An extremely fast stretch is happening at the ankle and knee while this is happening. Just like a rubber band builds up tension, your tendons are building up a lot of kinetic energy that can be used in your jump. Like we discussed last week with a static jump you are relying more on your muscle contractions to jump. We still use our muscles in plyometrics, but the speed of contraction is much greater with the help of the elasticity of our tendons. Remember: to develop power you must increase force, velocity, or both. Strength training and static jumps improve the force, and plyometrics will improve the velocity.
Progression is everything
If you want to perform plyometrics safely you need a plan to get there.
- Learn proper jumping technique (week 1).
- Get stronger with basic barbell lifts (week 2).
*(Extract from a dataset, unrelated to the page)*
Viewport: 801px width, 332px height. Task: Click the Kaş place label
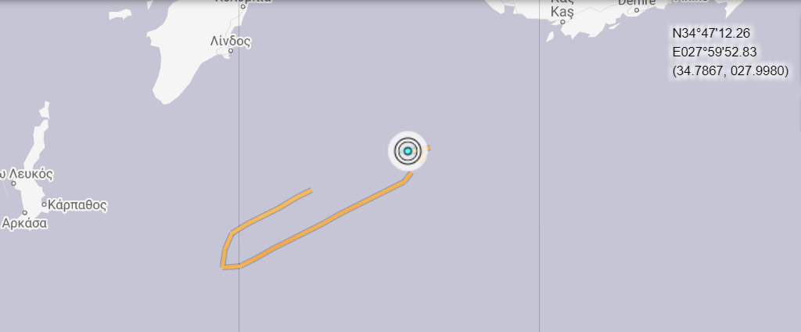(x=562, y=11)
Many coaches recommend being able to squat 2x your bodyweight before implementing plyos. Specifically, you will want to improve/emphasize eccentric strength as the fall from the box to the ground is creating a massive eccentric force that you will have to be able to absorb. It’s the fall that can be dangerous for an unprepared athlete, not the jump.
- Perform lower level plyos like low box (6-12”) depth jumps or repetitive pogo hops to condition the structure of the lower leg to be able to handle these forces.
How the Stretch Reflex Works
The stretch shortening cycle (SSC) or stretch reflex is a powerful mechanism found in the human body. First off – it is referring to the muscle spindles and golgi tendon organs (GTO) which are receptors that measure changes in stretch and tension of a muscle. Think of when a doctor taps your knee with a mallet. They are tapping the patellar tendon, which will then lead to a small stretch in the quadriceps muscle; muscle spindles will detect this and send a signal to the brain, leading to a counter action of a rapid contraction of the same muscle. This is obviously useful to prevent injury but is also a trainable mechanism that can lead to dramatic improvements in jumping and sprinting ability. With every stride you take when sprinting this is occurring. When you see a basketball player running up for a highlight reel dunk this is happening just prior to them leaving the ground.
That concludes our four-week vertical jump series. You now have the knowledge of what you should be focusing on and how to progress your training to achieve greater jumping ability. No matter the sport you play every athlete needs to be more athletic. Improve your vertical jump and you are on a great track to doing just that!